What is osteoarthritis?Osteoarthritis is a type of arthritis that is caused by the breakdown of the cartilage in one or more joints in the body. Cartilage serves as a "shock absorber" between the bones in the joints. Another name for Osteoarthritis is “degenerative arthritis”. Osteoarthritis is by far the most common type of arthritis.
Osteoarthritis becomes more frequently as people age. Before the age of 45, osteoarthritis occurs more frequently in males than females and after the age of 55, it occurs more frequently in females. The progression of osteoarthritis is slow, occurring over several years or decades.
Osteoarthritis most commonly affects weight bearing joints e.g. hips and knees but can also affect the hands, feet, spine.
Most cases of osteoarthritis have no known cause, and these cases are referred to as Primary osteoarthritis, but when the cause of the osteoarthritis is known e.g. trauma, the condition is referred to as Secondary.
Pain is usually the initial symptom in osteoarthritis, with deep, achy joint pain exacerbated by extensive use. Also, reduced range of motion and crepitus are frequently present. Stiffness during rest may develop, with morning joint stiffness usually lasting for less than 30 minutes.
Initially, pain can be relieved by rest and may respond to simple analgesics. However, joints may become unstable as the osteoarthritis progresses; therefore, the pain may become more prominent (even during rest) and may not respond to medications.
What causes osteoarthritis?Primary osteoarthritis is most of the time related to aging processes. Aging decreases the water content of the cartilage and the cartilage begins to degenerate. In progressed cases, there is a total loss of cartilage between the bones in the joints. Repetitive use of the worn joints can irritate and inflame the cartilage, causing pain and swellings. Loss of the cartilage results in increased friction between the bones in the joints. This leads to pain and limitation of joint mobility. Inflammation of the cartilage can also stimulate new bone growths such as spurs to form around the joints.

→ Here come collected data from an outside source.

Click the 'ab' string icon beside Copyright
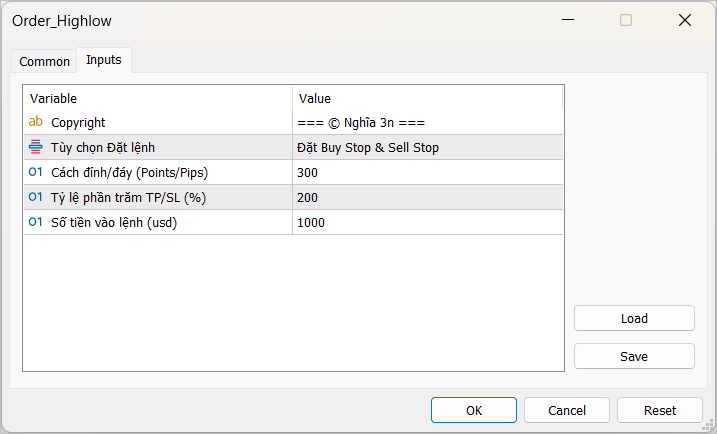Viewport: 717px width, 434px height. point(36,122)
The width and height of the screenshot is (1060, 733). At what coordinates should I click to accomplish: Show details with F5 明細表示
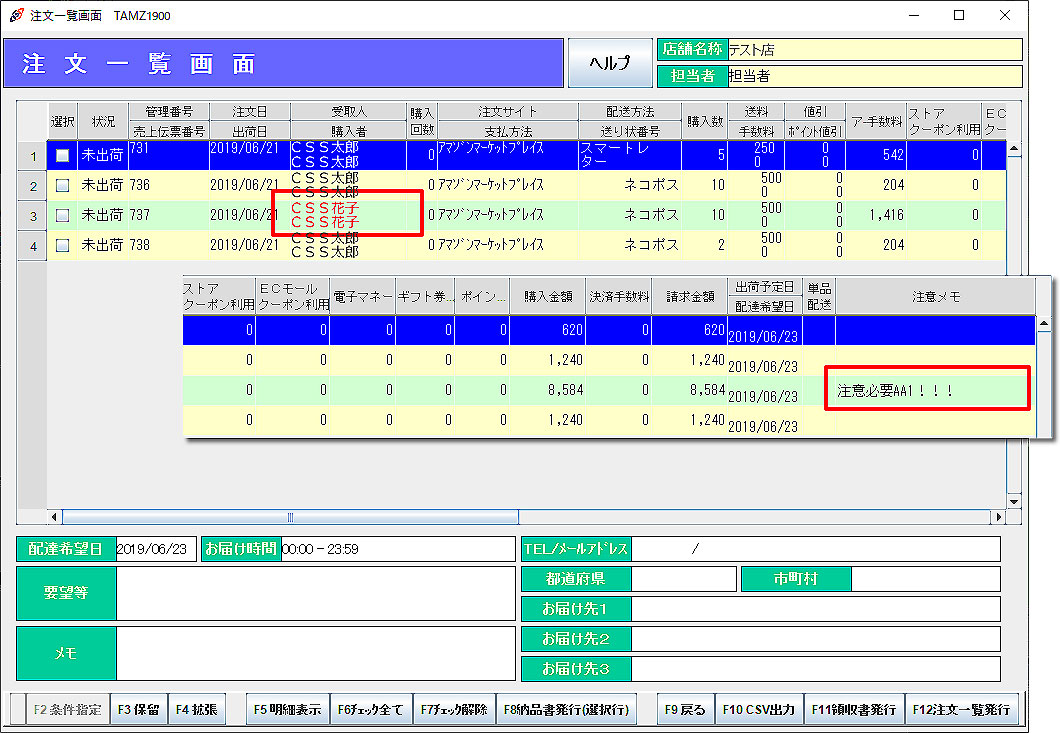click(x=287, y=710)
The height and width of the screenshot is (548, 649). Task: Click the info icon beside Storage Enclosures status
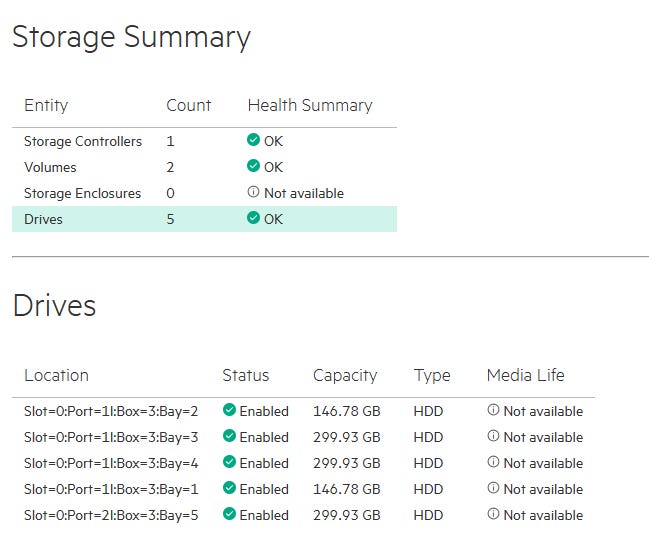pos(254,193)
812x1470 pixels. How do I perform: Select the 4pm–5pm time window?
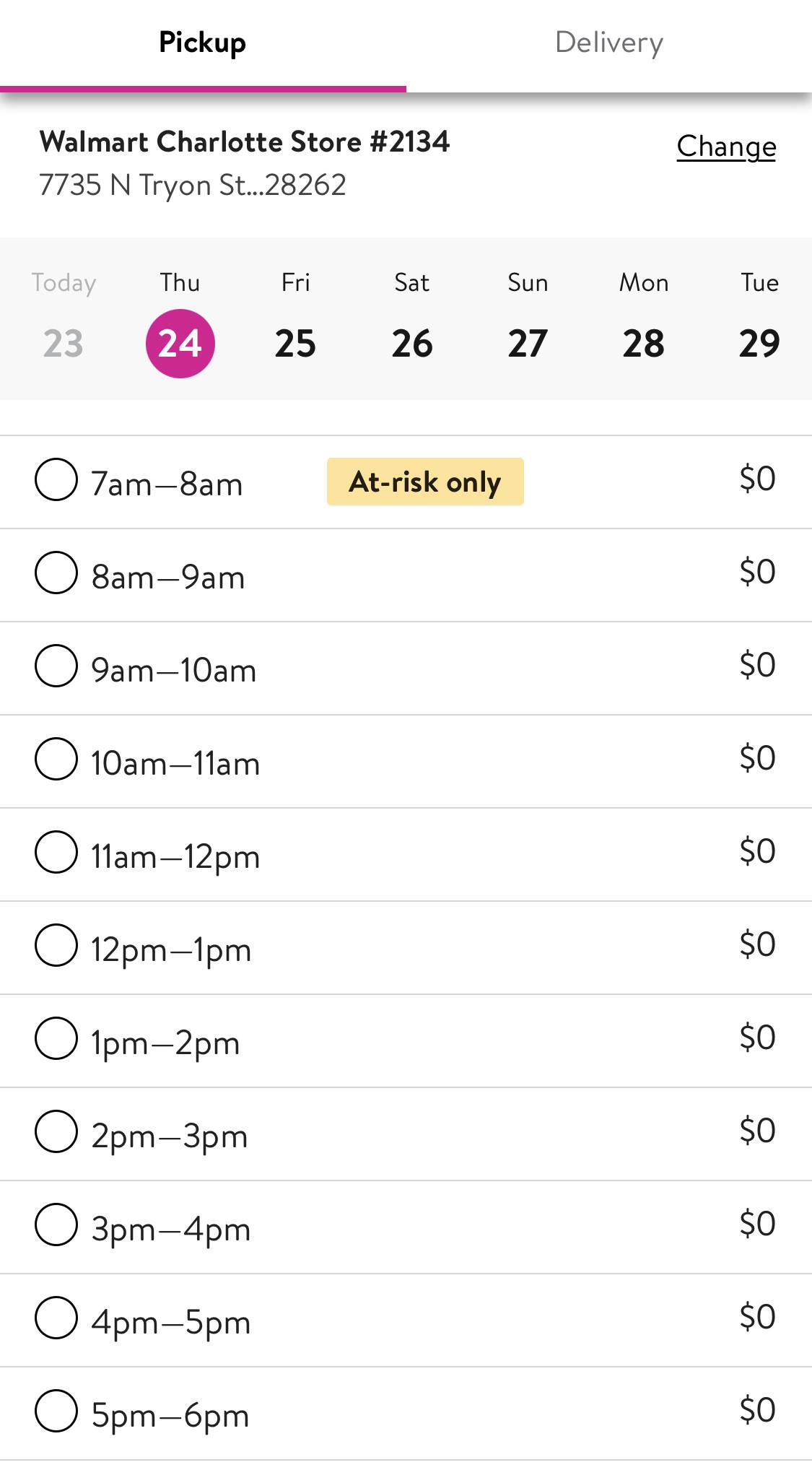56,1318
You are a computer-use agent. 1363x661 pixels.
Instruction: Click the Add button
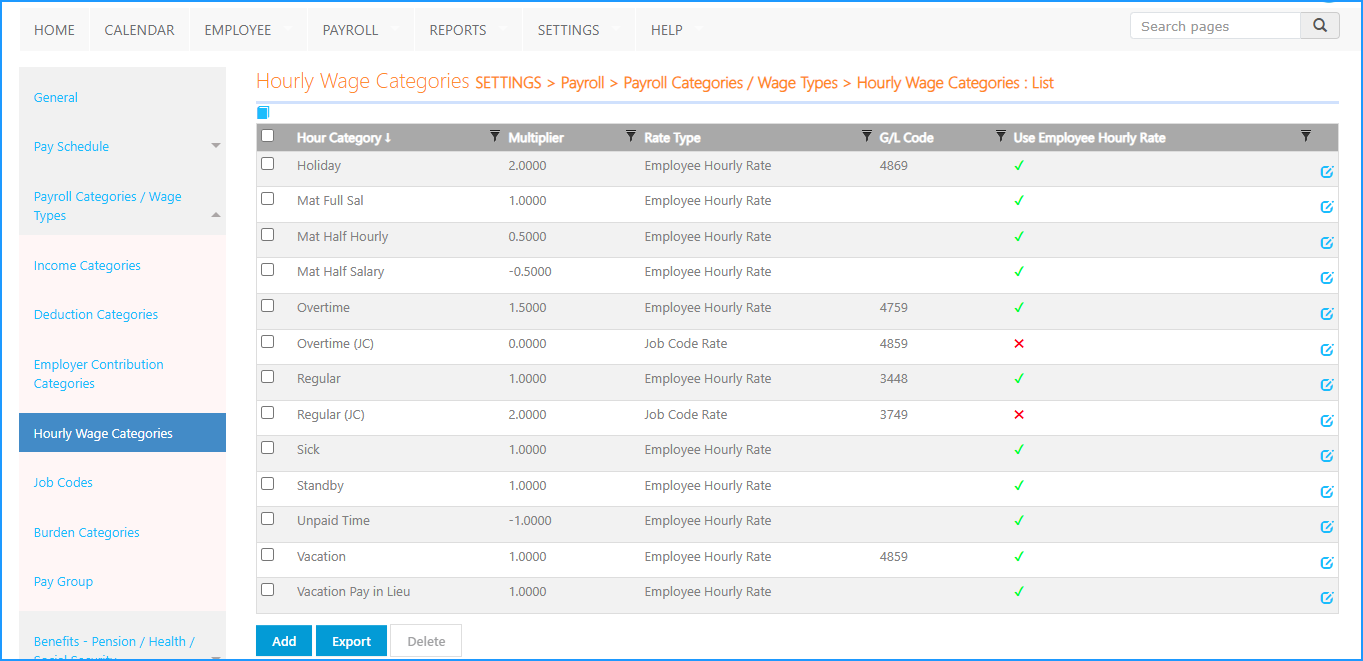[284, 641]
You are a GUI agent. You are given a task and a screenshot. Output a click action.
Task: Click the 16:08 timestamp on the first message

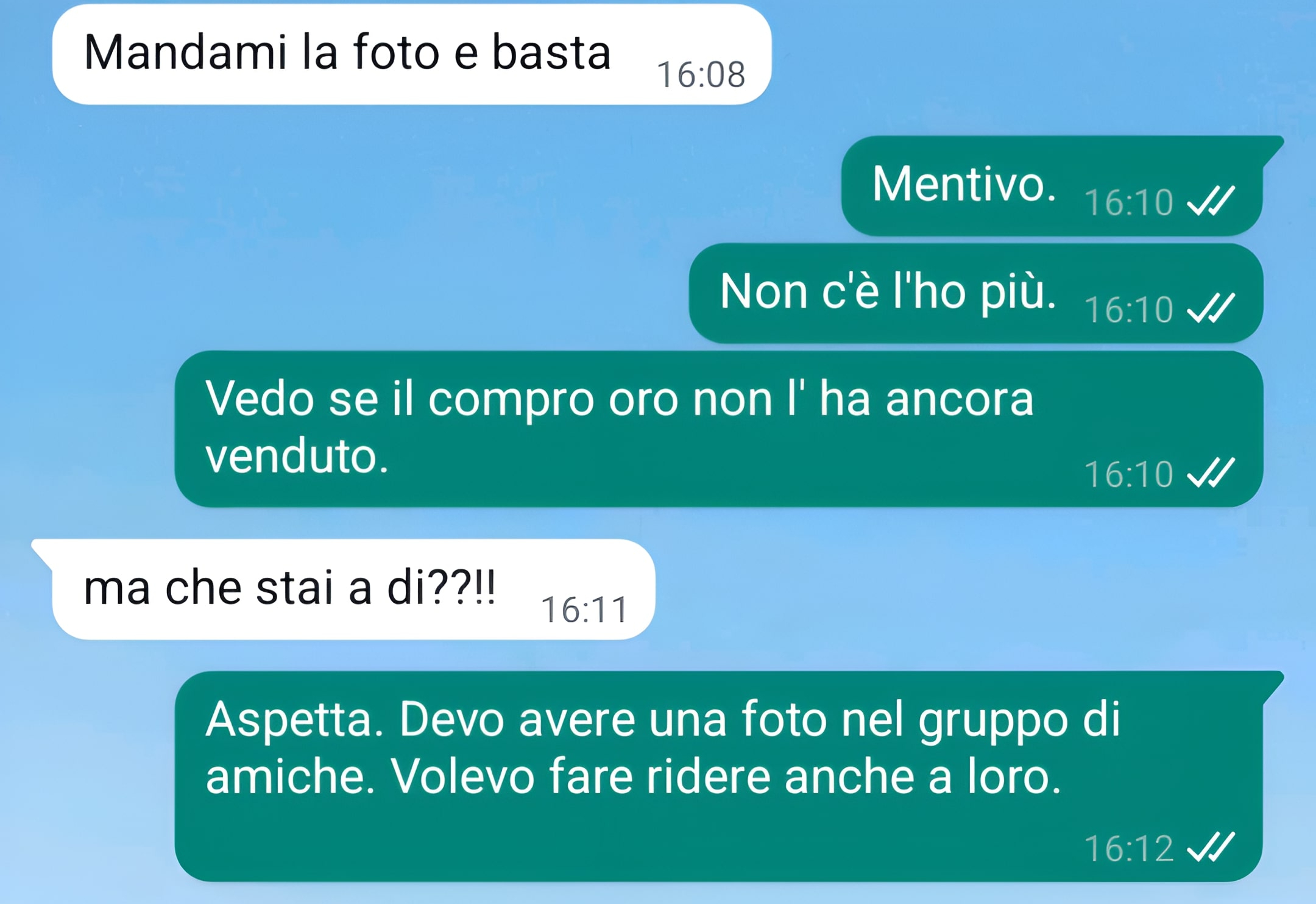pos(701,75)
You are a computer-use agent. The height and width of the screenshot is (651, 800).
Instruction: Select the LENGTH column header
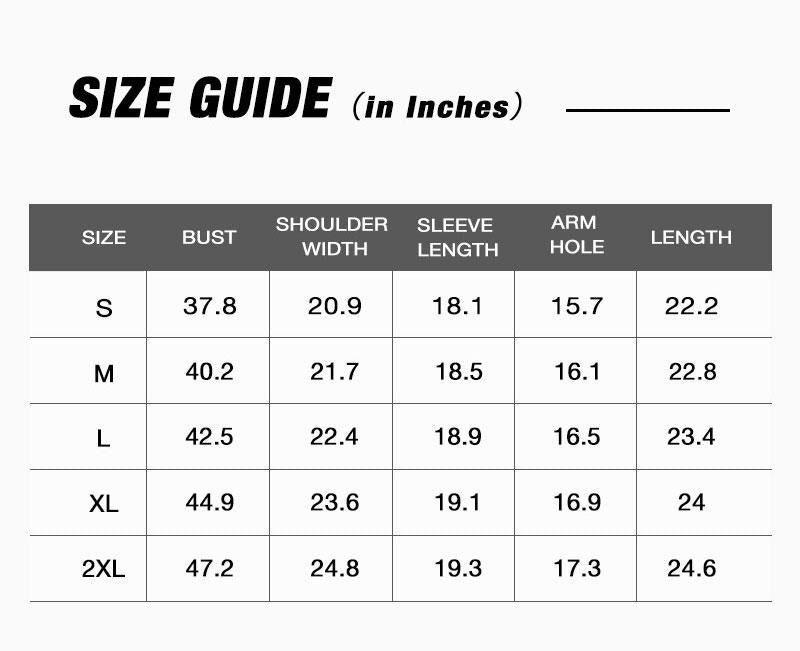pyautogui.click(x=691, y=237)
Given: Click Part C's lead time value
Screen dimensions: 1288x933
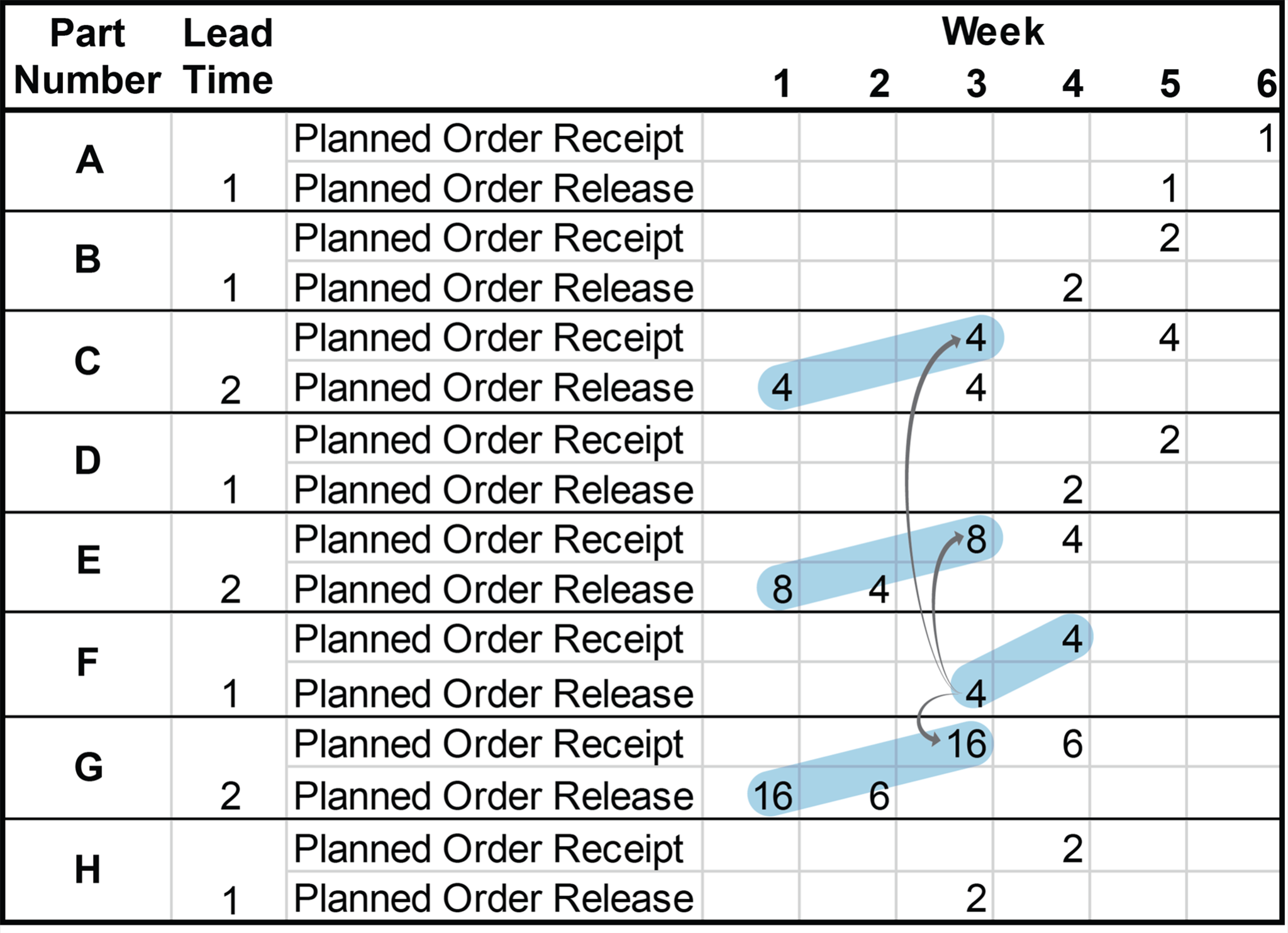Looking at the screenshot, I should (x=230, y=390).
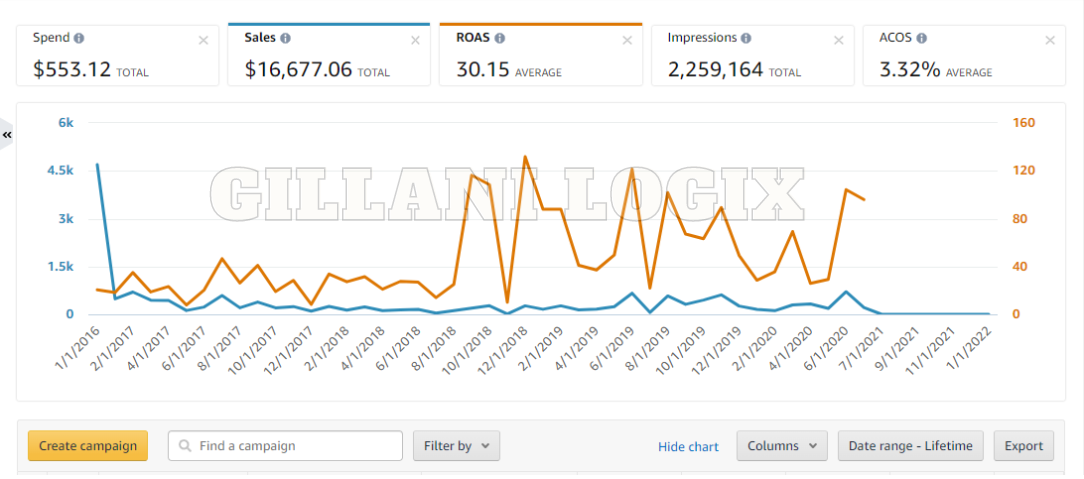This screenshot has height=479, width=1084.
Task: Remove the Spend metric card
Action: tap(204, 40)
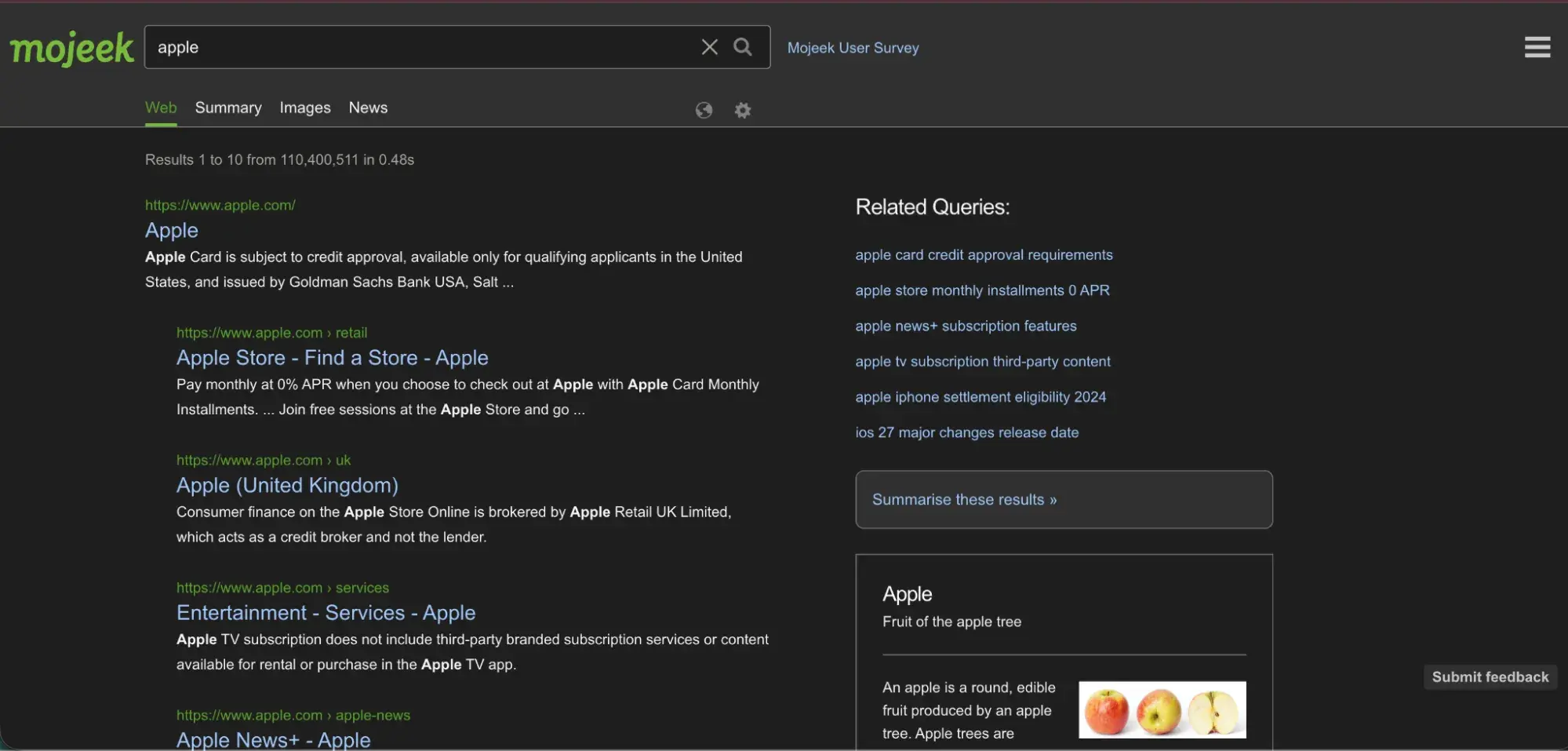Screen dimensions: 1568x751
Task: Clear the search box with X icon
Action: (x=709, y=47)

Secondary osteoarthritis is caused by conditions such as obesity, repeated trauma or surgery in the joint, abnormal joints at birth (congenital abnormalities), diabetes and other hormone disorders.
Obesity causes osteoarthritis by increasing the mechanical stress on the cartilage. Obesity, next to aging, is the biggest risk factor for osteoarthritis in the knees and hips. Repeated trauma to joint tissue (e.g. ligaments, bones, and cartilage) is believed to lead to early osteoarthritis in the knees.
Some people are born with abnormally formed joints (congenital abnormalities). These people are especially vulnerable to mechanical wear, causing early degeneration and loss of cartilage in the affected joint.